Choose ElysiaJS when: You want maximum type safety, are already using Bun, and value automatic API documentation.

Choose Hono when: You need multi-runtime support (Cloudflare Workers, Deno) or prefer a lighter framework.

Choose Express when: You need the largest ecosystem and don't mind manual type setup.

Troubleshooting

Common issues and solutions:

"Cannot find module '@elysiajs/swagger'" Make sure you installed with bun add, not npm install. ElysiaJS plugins are optimized for Bun.

Type errors with model references Ensure .use(taskModel) is called before referencing model names. ElysiaJS resolves types through plugin composition order.

"VALIDATION" errors on valid input Check that your Content-Type: application/json header is set. ElysiaJS strictly validates request content types.

Eden Treaty types showing any Make sure you export type App = typeof app from your server file, and import it as a type-only import: import type { App }.

Next Steps

Now that you have a solid foundation, here are ways to extend this project:

  • Add a database: Replace the in-memory store with SQLite (built into Bun) or use Drizzle ORM
  • JWT authentication: Replace bearer tokens with proper JWT signing and verification using @elysiajs/jwt
  • WebSocket support: ElysiaJS has first-class WebSocket support — add real-time task updates
  • File uploads: Handle multipart forms with built-in support
  • GraphQL: Add a GraphQL endpoint alongside REST using @elysiajs/graphql
  • Deploy to production: ElysiaJS works great on Fly.io, Railway, or any Docker host running Bun

Conclusion

ElysiaJS represents a new approach to building TypeScript APIs. Instead of bolting type safety onto an existing framework, it was designed from the ground up to make types flow naturally from your route definitions through validation to the client.

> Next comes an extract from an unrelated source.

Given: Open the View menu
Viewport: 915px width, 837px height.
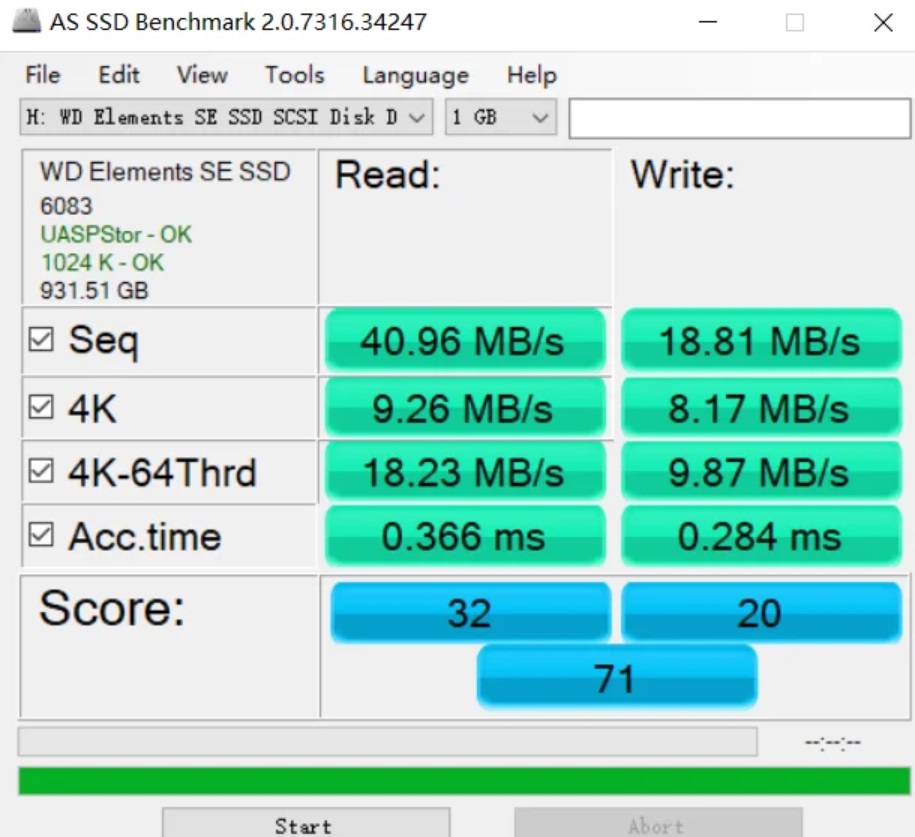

The combination of Bun's raw speed, TypeBox's validation, automatic OpenAPI generation, and Eden Treaty's type-safe client creates a development experience where the compiler catches integration bugs before they reach production. That's the real power of end-to-end type safety — not just type-checking individual functions, but ensuring the entire request/response chain is correct at compile time.

If you're starting a new Bun project and value type safety, ElysiaJS deserves serious consideration.